La Banque africaine de développement (BAD) a publié son rapport sur les perspectives économiques en Afrique 2026, mettant en lumière la solidité des économies africaines malgré les incertitudes internationales.
Le rapport, intitulé « Mobiliser des ressources à grande échelle dans un monde fragmenté », insiste sur la nécessité de renforcer la mobilisation des ressources internes et d’accélérer l’intégration des marchés de capitaux africains. La croissance du continent devrait atteindre 4,2 % en 2026, après 4,4 % en 2025, avant de rebondir à 4,4 % en 2027. Cette performance confirme que l’Afrique demeure l’une des régions les plus dynamiques au monde, malgré les tensions géopolitiques et les perturbations des chaînes d’approvisionnement. Comme l’a souligné Afriquinfos, l’Afrique continue de montrer une résilience économique remarquable.

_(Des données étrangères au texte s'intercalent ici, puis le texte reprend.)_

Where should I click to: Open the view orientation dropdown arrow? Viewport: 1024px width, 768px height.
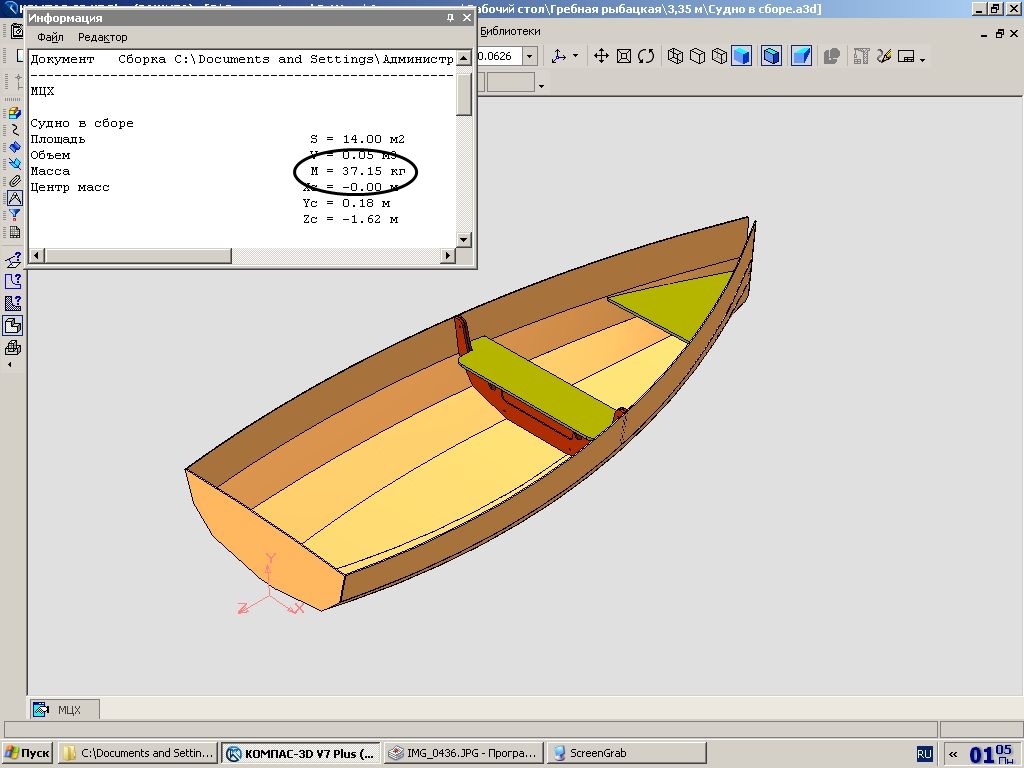[575, 57]
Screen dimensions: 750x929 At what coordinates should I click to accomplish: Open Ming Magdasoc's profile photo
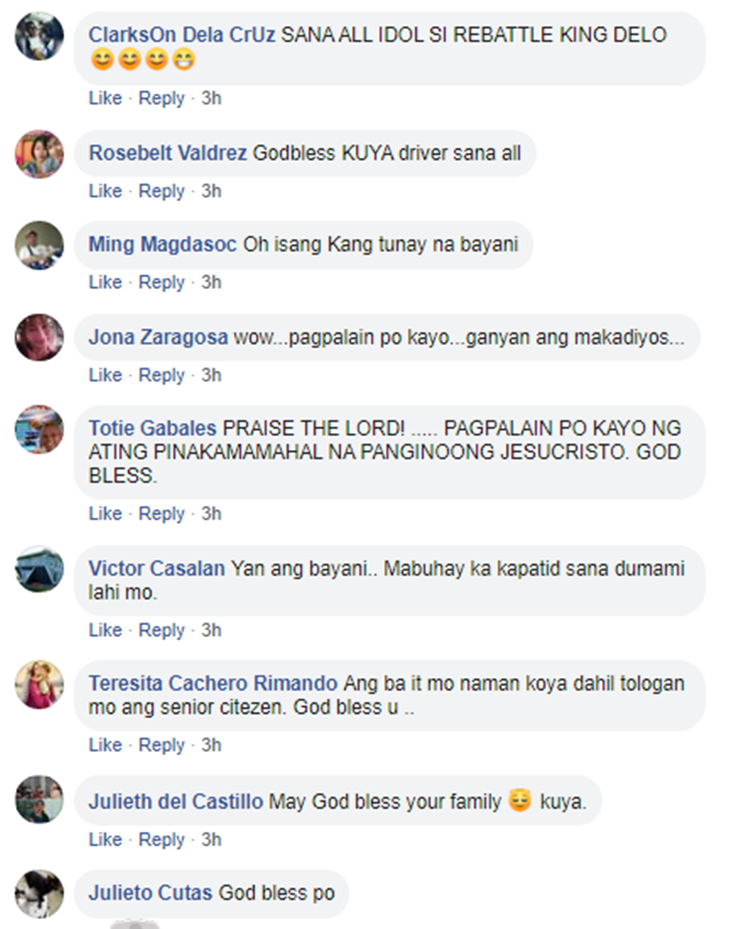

La croissance enregistrée en 2025 a été soutenue par plusieurs facteurs clés : amélioration de la gestion macroéconomique, bonne tenue de la production agricole, niveaux élevés des prix des matières premières et poursuite des réformes structurelles. 12 pays africains figurent parmi les économies à la croissance la plus rapide au monde, avec l’Afrique de l’Est en tête avec un taux régional de 6,4% en 2025. Cette performance illustre la diversité des moteurs de performance sur le continent. Toutefois, l’institution panafricaine appelle à un changement d’échelle dans le financement du développement. Le rapport met en avant un déficit annuel de financement de plus de 1 300 milliards de dollars pour atteindre les Objectifs de développement durable. Sidi Ould Tah, président de la BAD, propose la Nouvelle architecture financière africaine (NAFAD) pour réorienter 4 000 milliards d’épargne vers un besoin de 400 milliards, afin de combler ce déficit. Toutefois, la BAD estime que ce gap pourrait être comblé grâce à des réformes ambitieuses.